ZU ERLEDIGEN ▸
A - Welches Programm nennt der Text über pädagogische Schularchitektur als wesentlichen Grund für die derzeit günstigen Chancen?
B - Führe den Text über pädagogische Schularchitektur im Anschluss an seinen letzten Satz weiter.

Auf den Spuren von Friedensreich Hundertwasser, Teil 1

Moderne Ganztagsschulen sollten - bevor sie in Stein geronnene Realität werden - die wesentlichen Elemente einer pädagogischen Architektur berücksichtigen. Dazu gehören für die Architekturpsychologin Dr. Rotraut Walden von der Universität Koblenz die frühzeitige Einbeziehung aller wichtigen Partner und die Partizipation der Kinder und Jugendlichen bereits in der Planungsphase. In einem Übersichtsbeitrag stellen wir Kriterien für Schulen der Zukunft vort, die in einem Folgebeitrag an zwei Beispielen illustriert werden.   


Wohl selten zuvor in der Geschichte der Bundesrepublik waren die Chancen für eine pädagogische Architektur bzw. für einen nutzerorientierten Schulbau so günstig wie heutzutage. Ein wesentlicher Grund dafür ist das Bundesinvestitionsprogramm "Zukunft Bildung und Betreuung" (IZBB). Doch es lohnt der genaue sowie prüfende Blick auf zukunftsweisende Konzepte der Schularchitektur wie die Architekturpsychologin Dr. Rotraut Walden vom Institut für Psychologie an der Universität in Koblenz im Dialog mit zahlreichen renommierten Schularchitekten entwickelt hat.

Einträge zum Auffinden von Wörtern und Elementen
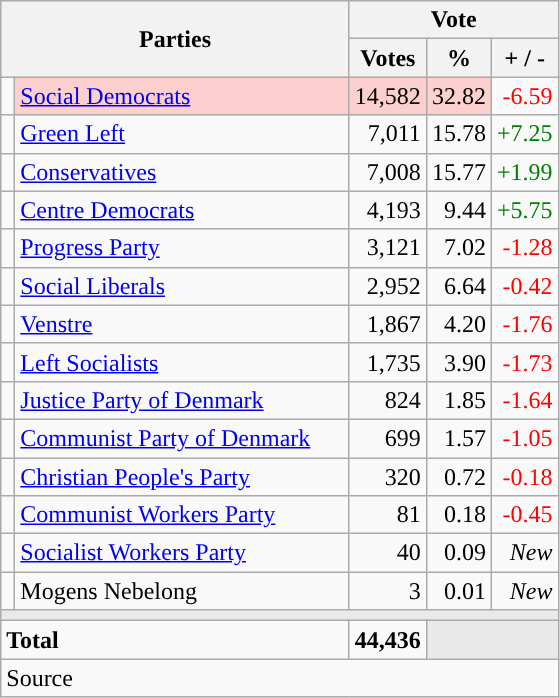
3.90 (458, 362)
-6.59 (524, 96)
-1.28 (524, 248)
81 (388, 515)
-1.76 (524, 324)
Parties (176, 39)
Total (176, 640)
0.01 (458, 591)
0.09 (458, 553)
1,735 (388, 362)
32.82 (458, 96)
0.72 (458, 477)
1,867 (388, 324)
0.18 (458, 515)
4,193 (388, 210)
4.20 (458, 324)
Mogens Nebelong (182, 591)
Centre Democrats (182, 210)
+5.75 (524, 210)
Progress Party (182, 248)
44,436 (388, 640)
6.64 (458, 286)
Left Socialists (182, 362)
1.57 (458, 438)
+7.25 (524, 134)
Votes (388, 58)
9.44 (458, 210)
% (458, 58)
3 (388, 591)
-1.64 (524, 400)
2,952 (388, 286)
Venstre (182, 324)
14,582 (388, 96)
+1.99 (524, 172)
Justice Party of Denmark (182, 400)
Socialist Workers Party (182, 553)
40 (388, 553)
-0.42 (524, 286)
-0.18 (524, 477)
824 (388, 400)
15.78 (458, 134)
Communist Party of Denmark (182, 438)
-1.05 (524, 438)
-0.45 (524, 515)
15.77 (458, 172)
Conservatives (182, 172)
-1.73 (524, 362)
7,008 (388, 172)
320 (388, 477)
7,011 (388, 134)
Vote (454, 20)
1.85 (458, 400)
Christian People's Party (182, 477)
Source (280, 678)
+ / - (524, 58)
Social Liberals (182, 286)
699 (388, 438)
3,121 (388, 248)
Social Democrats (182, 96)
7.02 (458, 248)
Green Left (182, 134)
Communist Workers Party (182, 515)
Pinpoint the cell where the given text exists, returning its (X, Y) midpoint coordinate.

==

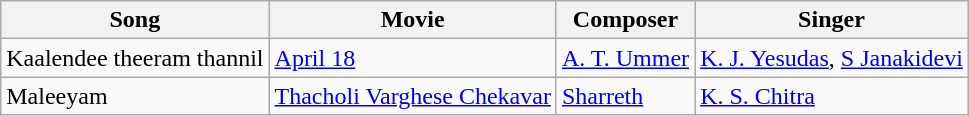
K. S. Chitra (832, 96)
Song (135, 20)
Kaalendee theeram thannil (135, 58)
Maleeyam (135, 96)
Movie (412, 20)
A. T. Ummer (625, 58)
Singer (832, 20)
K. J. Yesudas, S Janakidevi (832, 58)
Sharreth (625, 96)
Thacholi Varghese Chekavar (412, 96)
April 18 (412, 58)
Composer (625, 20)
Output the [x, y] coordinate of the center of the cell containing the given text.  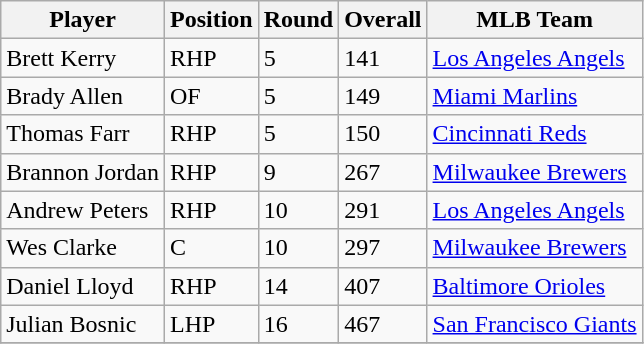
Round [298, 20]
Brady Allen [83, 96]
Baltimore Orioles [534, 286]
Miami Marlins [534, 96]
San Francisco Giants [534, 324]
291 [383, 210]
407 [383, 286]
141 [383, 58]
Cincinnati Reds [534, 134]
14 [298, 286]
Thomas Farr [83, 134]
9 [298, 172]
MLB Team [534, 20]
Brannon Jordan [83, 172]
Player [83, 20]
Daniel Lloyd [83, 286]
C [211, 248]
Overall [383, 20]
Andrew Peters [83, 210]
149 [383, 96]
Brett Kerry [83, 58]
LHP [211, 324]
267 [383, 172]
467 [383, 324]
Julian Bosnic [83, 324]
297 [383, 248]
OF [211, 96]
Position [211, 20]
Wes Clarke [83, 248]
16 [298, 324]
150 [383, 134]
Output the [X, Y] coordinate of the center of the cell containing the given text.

GELÖSTE AUFGABEN ▸
A - Das Bundesinvestitionsprogramm „Zukunft Bildung und Betreuung“ (IZBB).

B -
Allerdings sollten die Schulen der Zukunft auch klar definierten Kriterien genügen und sich an dem Paradigma der Partizipation aller am Schulleben beteiligter Personen messen lassen. Für die Architekturpsychologin Walden sind die wahren Pioniere der pädagogischen Architektur die Kinder, Pädagogen und Reformer wie Hundertwasser oder Montessori:

"Die Architekten alleine schaffen die Schule der Zukunft nicht", betont die Wissenschaftlerin. In einem noch unveröffentlichten Aufsatz zu Schulumwelten für die Encyclopedia of Applied Psychology (Enzyklopädie für angewandte Psychologie) fordert Walden, dass die Schülerinnen und Schüler eigene Raumbereiche zum Lernen, Arbeiten, Entdecken, Spielen oder Sport bekommen. Sie listet dort auch die Gründe auf, die für kleinere Schulen und Klassen sprechen.

Vom Nutzen kleiner Schulen

Argumente für kleine Schulen wurden laut Walden dort gefunden, wo es intime Lerngruppen gibt, wo Lehrer ihre Schüler gut kennen und sie dazu ermutigen können, mehr zu leisten. Erwachsene könnten in kleineren Schulen adäquater auf die Schülerinnen und Schüler achten, die sich in ihrer Obhut befinden. So könne auch Isolation, welche sich durch Entfremdung, Vandalismus, Diebstahl und Gewalt offenbart, besser vermieden werden. "Die Vorteile kleiner Schulen scheinen die der größeren zu überwiegen", so die Architekturpsychologin.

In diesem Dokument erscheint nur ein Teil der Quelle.